Más adelante, el alter ego de Celine sueña con la vuelta a Paris, donde lo recibirían las mieles de la gloria:
“Y volveríamos a casa… Para pasar otras veces quizás por la plaza Clichy en triunfo… Dos o tres sobrevivientes solamente… Los dos o tres que yo quisiera. Dos o tres muchachos amigos, bien plantados, detrás del general, mientras los demás estarían muertos como el coronel. (…) Nos cubrirían a fuerza de condecoraciones, de flores, pasaríamos por el Arco de Triunfo. ¡Entraríamos en el restaurante y nos servirían gratis, ya no pagaríamos nada nunca en la vida! ‘¡Oh, estos héroes maravillosos!’, dirían en vez de entregarnos la cuenta. ‘¡Defensores de la patria!’, y eso bastaría… Pagaríamos con banderines de Francia. La cajera se negaría a recibir dinero de los héroes, y hasta nos daría del suyo, besándonos tal vez cuando pasáramos frente a la caja. Entonces valdría la pena vivir”.

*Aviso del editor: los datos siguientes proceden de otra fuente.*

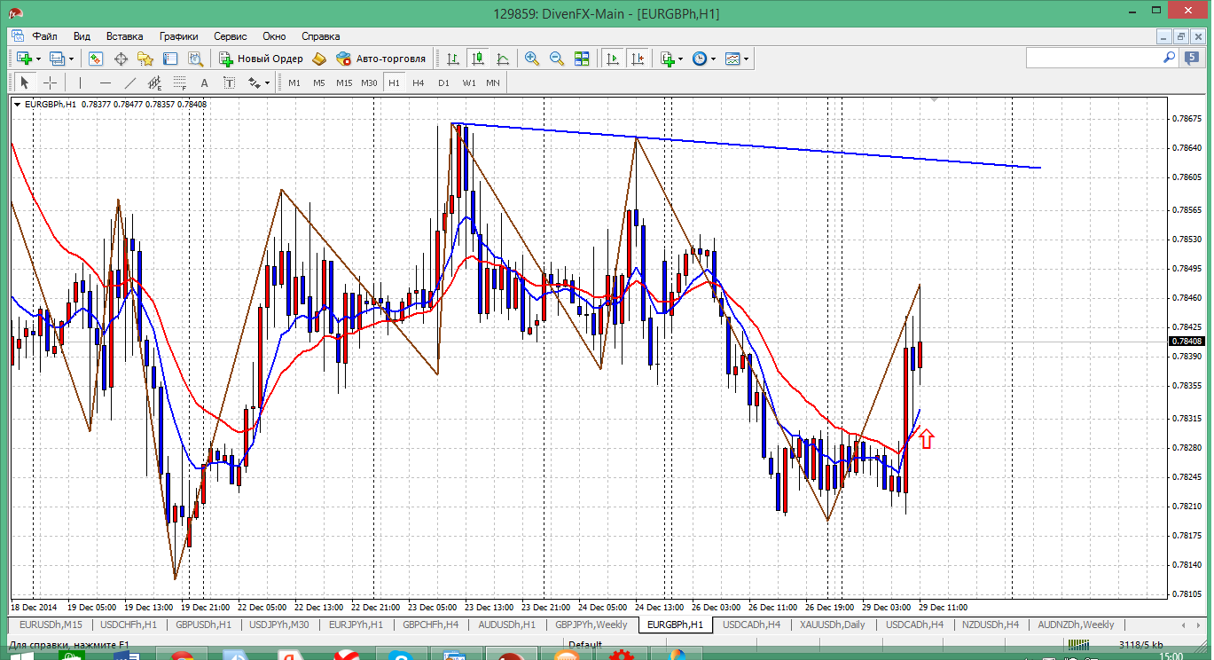1214x660 pixels.
Task: Toggle candlestick chart mode
Action: pyautogui.click(x=478, y=59)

Los retratos de Zweig y Celine, delineados hace un siglo atrás, describen con elocuencia los sentimientos que suelen cautivar los corazones juveniles al conjuro de una gesta guerrera, y son una sugestiva demostración del tremendo estrago que pueden causar las ideas. Contra lo que enseña el reduccionismo marxista, el terrorismo de izquierda de los ’70, que se extendió desde el norte hasta el sur de Latinoamérica, y las siniestras dictaduras militares instaladas para aplastarlo, no se originaron en los pavores de la pobreza ni en la dinámica de la lucha de clases, sino en las ideas que capturaron el imaginario colectivo, ideas enraizadas en el mesianismo apocalíptico marxista y potenciadas por el castrismo, que como paso previo a la construcción del paraíso socialista se propuso el delirante objetivo de arrasar a los Estados Unidos y rediseñar la naturaleza humana. "Toda nuestra acción –escribió el Che Guevara– es un grito de guerra contra el imperialismo y un clamor por la unidad de los pueblos contra el gran enemigo del género humano: los Estados Unidos de Norteamérica”. Así fue como la leyenda romántica de la revolución y los sistemáticos cantos de sirena de la propaganda cubana incendiaron todas las cabezas y liberaron su poder destructivo al contactarse con la disponibilidad y las ilusiones de la juventud. La experiencia de aquellos días arteros y criminales encierra un pedido de indulgencia para las víctimas y un alerta dramático y crucial dirigido a los jóvenes de hoy: si otra vez se vuelven a escuchar las marchas militares, y los antiimperialistas o los patriotas vuelvan a juntarse para señalar airadamente al enemigo, les convendrá refrenar el entusiasmo, desconfiar de la gloria prometida y examinar con mucho cuidado las ideas que pretenden venderles; deben tener muy presente que los patriotas y los antiimperialistas los invitarán a marchar dócilmente al matadero mientras ellos se quedan en sus casas. Recuerden que si a ustedes les toca correr una suerte similar a la vivida por la alucinada “juventud maravillosa” de los ’70 o por los incautos soldados argentinos de Malvinas, a nadie se le ocurrirá tratarlos como héroes ni llenar a los sobrevivientes de condecoraciones; tampoco serán aclamados en la Plaza de Mayo ni les pagarán la cuenta del restaurante. Como a cualquier hijo de vecino, les exigirán hasta la última moneda y se desentenderán totalmente de ustedes. No esperen otra cosa.